I went over to our test environment. It was up to current patch levels, but the data was a few months old. Almost all of my broken records in live were broken in test. That gave me hope that its an existing data issue and not something actively breaking records.
The nice thing about our test environment is that I am usually the only person using it. That makes it easy to toss the SQL Profiler on with out having to filter it to just my traffic. I started the profiler at the point just before clicking the button that generated the RTE and paused it just after the message came up. I closed the app and repeated this process a few times for both working and broken records.
Looking at the queries that each ran, the broken records all stopped at the same point after the same query was run. That tells me that the application is processing the queries as it runs them and the last one before it stopped is my suspect query. If both the broken and the working records had the same full list of queries I would have had to check them all. That would have indicated to me that it pre-loads most of the data before processing it. I was in luck.
The query was a large one but the only difference between all records was the record ID. So it is the same query running for both working and non-working records. Running the query for all of them gave me different sized record sets. Some had more a lot of records and some had very few. One thing did jump out at me as I looked at the raw data.
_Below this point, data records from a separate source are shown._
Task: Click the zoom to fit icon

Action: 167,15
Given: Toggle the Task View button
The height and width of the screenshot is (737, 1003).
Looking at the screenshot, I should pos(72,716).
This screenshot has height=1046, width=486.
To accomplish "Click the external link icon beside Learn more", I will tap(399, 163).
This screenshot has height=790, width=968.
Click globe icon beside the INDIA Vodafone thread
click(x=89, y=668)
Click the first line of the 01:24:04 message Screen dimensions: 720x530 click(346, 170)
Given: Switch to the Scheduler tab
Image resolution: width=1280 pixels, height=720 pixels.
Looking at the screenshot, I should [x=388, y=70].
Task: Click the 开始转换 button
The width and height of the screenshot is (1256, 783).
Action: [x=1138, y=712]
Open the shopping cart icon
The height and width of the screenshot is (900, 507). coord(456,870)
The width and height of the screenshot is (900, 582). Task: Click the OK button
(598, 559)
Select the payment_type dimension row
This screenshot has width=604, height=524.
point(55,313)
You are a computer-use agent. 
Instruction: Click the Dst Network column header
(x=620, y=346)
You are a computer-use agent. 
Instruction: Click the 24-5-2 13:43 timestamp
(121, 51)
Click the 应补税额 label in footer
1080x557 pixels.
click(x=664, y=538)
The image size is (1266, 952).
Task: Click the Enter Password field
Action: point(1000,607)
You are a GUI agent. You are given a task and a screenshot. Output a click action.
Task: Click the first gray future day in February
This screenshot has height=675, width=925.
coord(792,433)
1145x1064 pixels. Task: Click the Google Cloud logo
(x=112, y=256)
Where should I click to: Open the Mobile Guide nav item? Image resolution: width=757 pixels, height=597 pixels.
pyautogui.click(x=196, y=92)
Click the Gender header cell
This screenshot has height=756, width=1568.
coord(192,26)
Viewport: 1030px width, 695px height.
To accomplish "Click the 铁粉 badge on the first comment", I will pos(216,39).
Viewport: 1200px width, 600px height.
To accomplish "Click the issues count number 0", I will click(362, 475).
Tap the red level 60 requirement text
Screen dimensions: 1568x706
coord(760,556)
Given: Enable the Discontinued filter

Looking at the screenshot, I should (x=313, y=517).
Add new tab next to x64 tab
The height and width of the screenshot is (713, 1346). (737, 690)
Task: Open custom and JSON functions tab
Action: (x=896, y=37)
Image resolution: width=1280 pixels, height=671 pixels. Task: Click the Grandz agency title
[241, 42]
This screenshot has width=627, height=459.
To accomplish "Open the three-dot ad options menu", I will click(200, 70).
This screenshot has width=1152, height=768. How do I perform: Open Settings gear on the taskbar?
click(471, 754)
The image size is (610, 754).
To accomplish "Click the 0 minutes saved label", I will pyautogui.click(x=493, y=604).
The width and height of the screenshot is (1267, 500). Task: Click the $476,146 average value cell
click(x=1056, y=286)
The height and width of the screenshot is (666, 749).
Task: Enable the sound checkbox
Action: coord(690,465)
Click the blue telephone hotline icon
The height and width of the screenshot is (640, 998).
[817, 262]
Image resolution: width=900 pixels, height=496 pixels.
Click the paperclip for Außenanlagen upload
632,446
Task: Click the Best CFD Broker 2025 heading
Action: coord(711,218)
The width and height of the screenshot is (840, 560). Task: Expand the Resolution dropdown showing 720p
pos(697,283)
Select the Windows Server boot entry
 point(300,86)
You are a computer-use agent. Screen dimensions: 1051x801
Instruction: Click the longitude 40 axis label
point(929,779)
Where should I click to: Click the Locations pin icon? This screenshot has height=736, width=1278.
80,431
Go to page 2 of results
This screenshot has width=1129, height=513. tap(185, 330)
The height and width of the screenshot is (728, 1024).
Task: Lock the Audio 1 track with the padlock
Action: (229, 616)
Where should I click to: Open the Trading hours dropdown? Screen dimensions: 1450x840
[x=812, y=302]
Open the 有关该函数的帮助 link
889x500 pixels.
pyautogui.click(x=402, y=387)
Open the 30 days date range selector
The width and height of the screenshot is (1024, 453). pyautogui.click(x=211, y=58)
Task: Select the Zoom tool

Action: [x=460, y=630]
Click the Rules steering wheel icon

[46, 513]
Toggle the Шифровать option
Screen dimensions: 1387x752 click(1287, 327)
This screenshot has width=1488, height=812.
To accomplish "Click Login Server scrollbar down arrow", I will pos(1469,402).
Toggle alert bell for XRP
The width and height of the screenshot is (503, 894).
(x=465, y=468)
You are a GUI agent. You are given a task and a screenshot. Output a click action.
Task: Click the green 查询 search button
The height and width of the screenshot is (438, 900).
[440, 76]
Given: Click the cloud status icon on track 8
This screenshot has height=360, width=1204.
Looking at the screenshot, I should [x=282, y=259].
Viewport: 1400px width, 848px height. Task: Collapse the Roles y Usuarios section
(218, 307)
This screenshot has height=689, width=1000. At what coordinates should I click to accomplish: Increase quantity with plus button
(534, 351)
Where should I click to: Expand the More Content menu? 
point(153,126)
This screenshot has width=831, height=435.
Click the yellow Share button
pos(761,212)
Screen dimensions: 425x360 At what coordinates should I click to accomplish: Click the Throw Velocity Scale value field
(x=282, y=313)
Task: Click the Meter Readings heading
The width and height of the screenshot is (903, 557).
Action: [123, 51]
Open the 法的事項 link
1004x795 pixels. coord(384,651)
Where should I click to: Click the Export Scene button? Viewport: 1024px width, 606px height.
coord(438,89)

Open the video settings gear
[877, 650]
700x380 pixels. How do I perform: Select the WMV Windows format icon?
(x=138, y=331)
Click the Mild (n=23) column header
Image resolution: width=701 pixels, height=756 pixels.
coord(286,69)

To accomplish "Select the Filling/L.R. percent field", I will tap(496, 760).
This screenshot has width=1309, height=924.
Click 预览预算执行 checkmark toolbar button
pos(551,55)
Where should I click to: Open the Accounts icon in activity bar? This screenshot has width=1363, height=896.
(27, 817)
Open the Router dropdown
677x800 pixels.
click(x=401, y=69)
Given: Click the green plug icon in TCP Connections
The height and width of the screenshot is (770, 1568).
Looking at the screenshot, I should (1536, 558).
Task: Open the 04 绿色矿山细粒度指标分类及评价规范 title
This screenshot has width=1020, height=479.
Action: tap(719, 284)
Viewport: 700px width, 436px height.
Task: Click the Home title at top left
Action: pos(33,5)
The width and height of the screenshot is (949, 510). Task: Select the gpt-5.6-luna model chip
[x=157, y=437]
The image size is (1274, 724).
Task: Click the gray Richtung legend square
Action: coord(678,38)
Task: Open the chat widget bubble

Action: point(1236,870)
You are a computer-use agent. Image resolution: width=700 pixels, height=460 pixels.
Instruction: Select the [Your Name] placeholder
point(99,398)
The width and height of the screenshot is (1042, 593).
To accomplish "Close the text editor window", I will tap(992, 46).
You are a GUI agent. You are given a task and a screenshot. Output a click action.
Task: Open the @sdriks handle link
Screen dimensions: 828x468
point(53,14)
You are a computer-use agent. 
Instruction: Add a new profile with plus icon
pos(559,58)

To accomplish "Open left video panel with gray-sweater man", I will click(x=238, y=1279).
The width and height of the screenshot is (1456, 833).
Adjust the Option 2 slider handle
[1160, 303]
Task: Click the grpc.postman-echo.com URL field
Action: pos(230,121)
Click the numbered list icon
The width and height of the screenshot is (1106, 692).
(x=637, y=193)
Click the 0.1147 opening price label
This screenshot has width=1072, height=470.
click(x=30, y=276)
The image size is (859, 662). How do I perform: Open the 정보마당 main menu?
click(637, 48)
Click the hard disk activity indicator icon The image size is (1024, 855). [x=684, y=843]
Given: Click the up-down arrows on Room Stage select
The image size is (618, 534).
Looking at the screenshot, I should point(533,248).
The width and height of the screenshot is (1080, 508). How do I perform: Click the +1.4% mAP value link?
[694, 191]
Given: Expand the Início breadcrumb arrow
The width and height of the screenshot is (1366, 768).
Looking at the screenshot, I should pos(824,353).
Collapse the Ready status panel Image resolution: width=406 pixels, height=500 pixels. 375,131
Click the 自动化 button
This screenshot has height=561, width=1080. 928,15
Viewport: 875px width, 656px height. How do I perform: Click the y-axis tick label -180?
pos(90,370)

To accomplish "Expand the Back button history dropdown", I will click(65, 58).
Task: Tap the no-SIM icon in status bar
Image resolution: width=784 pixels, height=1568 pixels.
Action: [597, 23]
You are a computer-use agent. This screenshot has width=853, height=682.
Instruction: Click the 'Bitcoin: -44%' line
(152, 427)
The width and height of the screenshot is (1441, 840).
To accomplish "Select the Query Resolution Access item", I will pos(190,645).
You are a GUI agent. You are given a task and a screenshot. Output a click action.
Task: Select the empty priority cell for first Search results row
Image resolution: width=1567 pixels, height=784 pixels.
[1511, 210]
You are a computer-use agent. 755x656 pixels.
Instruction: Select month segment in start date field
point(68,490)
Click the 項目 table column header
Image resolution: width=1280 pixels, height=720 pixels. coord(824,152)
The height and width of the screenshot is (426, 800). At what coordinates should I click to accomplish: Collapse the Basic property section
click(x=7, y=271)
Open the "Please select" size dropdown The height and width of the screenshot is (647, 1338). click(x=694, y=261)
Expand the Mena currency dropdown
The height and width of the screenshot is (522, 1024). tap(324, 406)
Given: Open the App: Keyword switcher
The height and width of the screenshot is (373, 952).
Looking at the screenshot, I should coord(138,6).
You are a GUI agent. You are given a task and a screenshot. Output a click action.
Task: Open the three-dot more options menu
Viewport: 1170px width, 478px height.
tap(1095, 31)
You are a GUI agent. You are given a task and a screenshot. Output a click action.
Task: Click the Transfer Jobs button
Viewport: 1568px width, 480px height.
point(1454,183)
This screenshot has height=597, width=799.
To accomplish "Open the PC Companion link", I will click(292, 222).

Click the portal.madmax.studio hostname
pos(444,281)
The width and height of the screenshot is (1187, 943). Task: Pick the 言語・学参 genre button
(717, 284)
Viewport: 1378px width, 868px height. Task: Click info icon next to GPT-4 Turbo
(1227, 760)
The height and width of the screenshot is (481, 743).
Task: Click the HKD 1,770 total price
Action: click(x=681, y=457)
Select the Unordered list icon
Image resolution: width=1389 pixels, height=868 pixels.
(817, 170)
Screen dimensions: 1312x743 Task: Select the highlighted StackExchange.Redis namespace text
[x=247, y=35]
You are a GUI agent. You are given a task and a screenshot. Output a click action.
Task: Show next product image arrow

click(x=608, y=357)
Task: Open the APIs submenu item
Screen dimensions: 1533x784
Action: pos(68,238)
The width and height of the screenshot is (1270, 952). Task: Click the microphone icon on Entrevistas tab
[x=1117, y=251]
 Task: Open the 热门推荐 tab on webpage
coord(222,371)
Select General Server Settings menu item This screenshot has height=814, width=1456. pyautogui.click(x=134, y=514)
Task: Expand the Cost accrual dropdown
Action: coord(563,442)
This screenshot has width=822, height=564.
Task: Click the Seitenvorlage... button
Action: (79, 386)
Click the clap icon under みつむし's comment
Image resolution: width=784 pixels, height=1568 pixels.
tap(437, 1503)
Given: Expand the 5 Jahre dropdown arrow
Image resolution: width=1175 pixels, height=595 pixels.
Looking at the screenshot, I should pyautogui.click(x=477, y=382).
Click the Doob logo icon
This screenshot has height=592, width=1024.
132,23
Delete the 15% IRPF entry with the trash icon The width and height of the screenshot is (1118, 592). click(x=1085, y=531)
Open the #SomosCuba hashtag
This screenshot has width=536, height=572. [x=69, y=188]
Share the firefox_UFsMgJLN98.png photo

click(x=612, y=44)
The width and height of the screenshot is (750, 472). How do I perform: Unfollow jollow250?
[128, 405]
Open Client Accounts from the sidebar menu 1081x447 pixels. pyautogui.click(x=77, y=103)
A few null values jumped out to me in a column that looked like it should have a value. With my experience with the data I knew it should have had a value. I saw one column that had data in it directly related to reference I expected instead of that null value. Because this looked like a complicated query, my first guess was a bad join.
That column was not the only one with nulls in it but every time it had a null the 3 columns to the right also had nulls. That's what I expect a bad join to look like. So I started reformatting the query with proper indents and white space. It did contain a few union calls. The first query in the union practically returned the same results. It looked the same except for a few less rows. My null values were still mixed into the good data.
I focused on the table columns that were null and the one column that contained directly related information. The joins between them looked correct. Exactly how I would have written them. After rewriting the query as simple 2 table join that used the same logic, I ended up with the same results. It was a join that I expected to be valid every time but in this case there are times where its not.
It turned out to be a flaw in the application logic where it allowed some changes to one set of tables that should have enforced changes in another. But they were enforcing them at the application level instead. Other parts of the system enforced it correctly, this one point in the application did not. It overlooked the fact that it needed to enforce it and I almost expect the developer to make the same assumption I made.
I know this is a little different from my usual problem/solution posts but this was mostly an internal product and I wanted to document the process I took to solve it.